Merge combines dataframes using a column’s values to identify common entries
Join combines dataframes using the index to identify common entries

pd.merge(data_cust,data_cust_new,how='outer',on='customerID') # outer merge is union of on

Output

	customerID	category	first_visit	sales_x	distance	sales_y
0	101	Medium	yes	123.0	12.0	123.0
1	102	Medium	no	52.0	NaN	NaN
2	103	High	yes	214.0	9.0	214.0
3	104	Low	yes	663.0	44.0	663.0
4	105	NaN	NaN	NaN	21.0	331.0

pd.merge(data_cust,data_cust_new,how='inner',on='customerID') # inner merge is intersection of on

Output

	customerID	category	first_visit	sales_x	distance	sales_y
0	101	Medium	yes	123	12	123
1	103	High	yes	214	9	214
2	104	Low	yes	663	44	663

pd.merge(data_cust,data_cust_new,how='right',on='customerID')

Output

	customerID	category	first_visit	sales_x	distance	sales_y
0	101	Medium	yes	123.0	12	123
1	103	High	yes	214.0	9	214
2	104	Low	yes	663.0	44	663
3	105	NaN	NaN	NaN	21	331

data_quarters = pd.DataFrame({'Q1': [101,102,103],
                              'Q2': [201,202,203]},
                               index=['I0','I1','I2'])

data_quarters_new = pd.DataFrame({'Q3': [301,302,303],
                                  'Q4': [401,402,403]},
                               index=['I0','I2','I3'])

data_quarters

Output

	Q1	Q2
I0	101	201
I1	102	202
I2	103	203

data_quarters_new

Output

	Q3	Q4
I0	301	401
I2	302	402
I3	303	403

join behaves just like merge, except instead of using the values of one of the columns to combine data frames, it uses the index labels

data_quarters.join(data_quarters_new,how='right') # outer, inner, left, and right work the same as merge

Output

	Q1	Q2	Q3	Q4
I0	101.0	201.0	301	401
I2	103.0	203.0	302	402
I3	NaN	NaN	303	403

1.9 Pandas – Saving and Loading DataFrames

Note

In real-life scenario, we deal with much larger datasets that have thousands of rows and multiple columns. It will not be feasible for us to create datasets using multiple lists, especially if the number of columns and rows increases.

So, it is clear we need a more efficient way of handling the data simultaneously at the columns and row levels.

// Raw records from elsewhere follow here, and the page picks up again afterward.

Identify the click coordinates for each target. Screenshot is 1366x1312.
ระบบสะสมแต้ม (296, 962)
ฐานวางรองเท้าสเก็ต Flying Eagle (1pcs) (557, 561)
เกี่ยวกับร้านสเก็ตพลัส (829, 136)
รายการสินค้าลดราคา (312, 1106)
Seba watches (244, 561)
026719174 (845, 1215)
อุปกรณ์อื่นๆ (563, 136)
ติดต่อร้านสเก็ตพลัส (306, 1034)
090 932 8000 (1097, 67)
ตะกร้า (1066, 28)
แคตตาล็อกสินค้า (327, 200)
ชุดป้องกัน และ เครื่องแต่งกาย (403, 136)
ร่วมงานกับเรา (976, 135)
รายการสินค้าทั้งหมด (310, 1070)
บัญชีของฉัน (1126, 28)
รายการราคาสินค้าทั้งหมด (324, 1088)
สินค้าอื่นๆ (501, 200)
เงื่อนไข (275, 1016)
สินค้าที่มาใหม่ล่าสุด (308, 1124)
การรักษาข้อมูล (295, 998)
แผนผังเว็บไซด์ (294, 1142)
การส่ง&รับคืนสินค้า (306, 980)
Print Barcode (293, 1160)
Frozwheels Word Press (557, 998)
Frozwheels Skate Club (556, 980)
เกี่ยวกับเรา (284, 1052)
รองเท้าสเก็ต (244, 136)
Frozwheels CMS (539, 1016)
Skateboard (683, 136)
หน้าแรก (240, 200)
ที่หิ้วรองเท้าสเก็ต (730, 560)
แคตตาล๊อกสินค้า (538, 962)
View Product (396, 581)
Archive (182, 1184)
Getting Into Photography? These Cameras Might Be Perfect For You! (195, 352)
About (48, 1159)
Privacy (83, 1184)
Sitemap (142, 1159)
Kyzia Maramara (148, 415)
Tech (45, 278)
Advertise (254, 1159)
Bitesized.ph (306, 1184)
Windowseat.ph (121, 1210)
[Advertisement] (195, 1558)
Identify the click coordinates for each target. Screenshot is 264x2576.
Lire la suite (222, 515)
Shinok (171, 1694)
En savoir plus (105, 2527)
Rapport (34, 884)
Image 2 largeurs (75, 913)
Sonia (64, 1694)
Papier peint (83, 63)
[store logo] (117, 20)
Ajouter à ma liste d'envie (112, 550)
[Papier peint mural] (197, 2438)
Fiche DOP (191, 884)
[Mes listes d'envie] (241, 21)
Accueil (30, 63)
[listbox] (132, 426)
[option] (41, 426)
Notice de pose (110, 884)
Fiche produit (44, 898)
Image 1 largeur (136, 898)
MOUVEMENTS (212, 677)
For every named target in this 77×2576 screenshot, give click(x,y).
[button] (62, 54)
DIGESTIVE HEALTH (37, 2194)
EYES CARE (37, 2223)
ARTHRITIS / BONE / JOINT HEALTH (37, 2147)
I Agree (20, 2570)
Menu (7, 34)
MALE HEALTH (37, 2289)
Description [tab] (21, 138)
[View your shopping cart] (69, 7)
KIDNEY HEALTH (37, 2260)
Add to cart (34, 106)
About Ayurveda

In Python, we can import dataset from our local system, from links, or from databases and work on them directly instead of creating our own dataset.

Loading a CSV file in Python

For Jupyter Notebook

When the data file and jupyter notebook are in the same folder.

# Using pd.read_csv() function will work without any path if the notebook and dataset are in the folder

# data = pd.read_csv('StockData.csv')

For Google Colab with Google Drive

First, we have to give google colab access to our google drive:

from google.colab import drive
drive.mount('/content/drive')

Once we have access we can load files from google drive using read_csv() function.

path="/content/drive/MyDrive/Python Course/StockData.csv" 
data=pd.read_csv(path)

# head() function helps us to see the first 5 rows of the data
data.head()

Loading an excel file in Python

path_excel="/content/drive/MyDrive/Python Course/StockData.xlsx" 
data_excel = pd.read_excel(path_excel)

data_excel.head()

Saving a dataset in Python

Saving the dataset as a csv file

To save a dataset as .csv file the syntax used is –

data.to_csv(‘name of the file.csv’, index=False)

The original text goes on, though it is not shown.